SET TASK
Reproduce the following lines word for word, starting with the very first line and stopping after the line that contains "(x=971, y=18)", both included.

GIVEN RECORDS
^^^^^^^^
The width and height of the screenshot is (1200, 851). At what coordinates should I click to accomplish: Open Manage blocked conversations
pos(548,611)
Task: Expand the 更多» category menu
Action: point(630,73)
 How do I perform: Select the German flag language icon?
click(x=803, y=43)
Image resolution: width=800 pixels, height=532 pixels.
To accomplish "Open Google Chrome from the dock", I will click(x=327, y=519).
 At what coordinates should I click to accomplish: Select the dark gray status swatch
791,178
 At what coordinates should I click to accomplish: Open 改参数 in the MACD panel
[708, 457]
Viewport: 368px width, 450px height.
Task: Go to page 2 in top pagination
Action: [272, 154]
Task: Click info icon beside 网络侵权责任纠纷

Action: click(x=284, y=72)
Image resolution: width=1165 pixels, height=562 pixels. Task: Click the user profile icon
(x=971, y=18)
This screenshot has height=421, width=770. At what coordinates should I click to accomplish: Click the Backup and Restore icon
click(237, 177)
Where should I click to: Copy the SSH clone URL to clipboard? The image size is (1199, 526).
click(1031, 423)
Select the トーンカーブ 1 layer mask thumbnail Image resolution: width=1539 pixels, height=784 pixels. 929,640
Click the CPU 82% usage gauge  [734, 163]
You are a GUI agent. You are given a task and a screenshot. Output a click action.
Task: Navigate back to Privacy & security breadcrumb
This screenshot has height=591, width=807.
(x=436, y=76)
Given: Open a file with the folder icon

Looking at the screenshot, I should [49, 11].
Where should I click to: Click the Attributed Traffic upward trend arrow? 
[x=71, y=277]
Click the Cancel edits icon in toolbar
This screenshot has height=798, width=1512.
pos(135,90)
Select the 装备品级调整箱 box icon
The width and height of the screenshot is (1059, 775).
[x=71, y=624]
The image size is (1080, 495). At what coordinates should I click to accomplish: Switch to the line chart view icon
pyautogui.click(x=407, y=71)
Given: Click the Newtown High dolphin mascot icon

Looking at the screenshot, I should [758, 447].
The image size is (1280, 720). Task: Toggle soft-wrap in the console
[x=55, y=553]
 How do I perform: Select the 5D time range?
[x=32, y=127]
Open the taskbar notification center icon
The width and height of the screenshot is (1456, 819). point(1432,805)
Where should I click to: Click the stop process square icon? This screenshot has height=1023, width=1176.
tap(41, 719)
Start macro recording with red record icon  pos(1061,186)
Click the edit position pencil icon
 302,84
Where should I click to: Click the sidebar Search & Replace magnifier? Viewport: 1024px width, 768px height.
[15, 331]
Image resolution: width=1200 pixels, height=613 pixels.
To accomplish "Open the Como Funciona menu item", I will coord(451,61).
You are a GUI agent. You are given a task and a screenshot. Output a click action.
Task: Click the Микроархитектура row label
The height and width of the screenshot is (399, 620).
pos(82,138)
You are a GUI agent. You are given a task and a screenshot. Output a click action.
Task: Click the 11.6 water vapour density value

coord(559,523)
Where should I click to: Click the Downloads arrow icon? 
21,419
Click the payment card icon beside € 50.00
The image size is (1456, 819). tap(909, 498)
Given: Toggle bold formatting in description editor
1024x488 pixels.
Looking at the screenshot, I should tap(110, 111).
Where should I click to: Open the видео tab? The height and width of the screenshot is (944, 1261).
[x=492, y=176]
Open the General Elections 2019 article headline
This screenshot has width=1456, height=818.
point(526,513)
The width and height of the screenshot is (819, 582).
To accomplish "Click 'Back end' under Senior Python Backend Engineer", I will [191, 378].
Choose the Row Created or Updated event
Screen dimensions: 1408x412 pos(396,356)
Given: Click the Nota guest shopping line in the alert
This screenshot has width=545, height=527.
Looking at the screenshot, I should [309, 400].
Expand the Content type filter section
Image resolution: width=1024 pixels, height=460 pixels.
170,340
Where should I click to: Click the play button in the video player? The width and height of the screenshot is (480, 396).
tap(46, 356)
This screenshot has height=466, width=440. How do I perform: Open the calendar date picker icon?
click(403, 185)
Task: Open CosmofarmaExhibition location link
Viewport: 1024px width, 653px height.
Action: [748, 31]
^^^^^^^^
TASK RESPONSE
The width and height of the screenshot is (1200, 851). At what coordinates should I click to accomplish: Open Manage blocked conversations
pos(548,611)
Task: Expand the 更多» category menu
Action: point(630,73)
 How do I perform: Select the German flag language icon?
click(x=803, y=43)
Image resolution: width=800 pixels, height=532 pixels.
To accomplish "Open Google Chrome from the dock", I will click(x=327, y=519).
 At what coordinates should I click to accomplish: Select the dark gray status swatch
791,178
 At what coordinates should I click to accomplish: Open 改参数 in the MACD panel
[708, 457]
Viewport: 368px width, 450px height.
Task: Go to page 2 in top pagination
Action: [272, 154]
Task: Click info icon beside 网络侵权责任纠纷

Action: click(x=284, y=72)
Image resolution: width=1165 pixels, height=562 pixels. Task: Click the user profile icon
(x=971, y=18)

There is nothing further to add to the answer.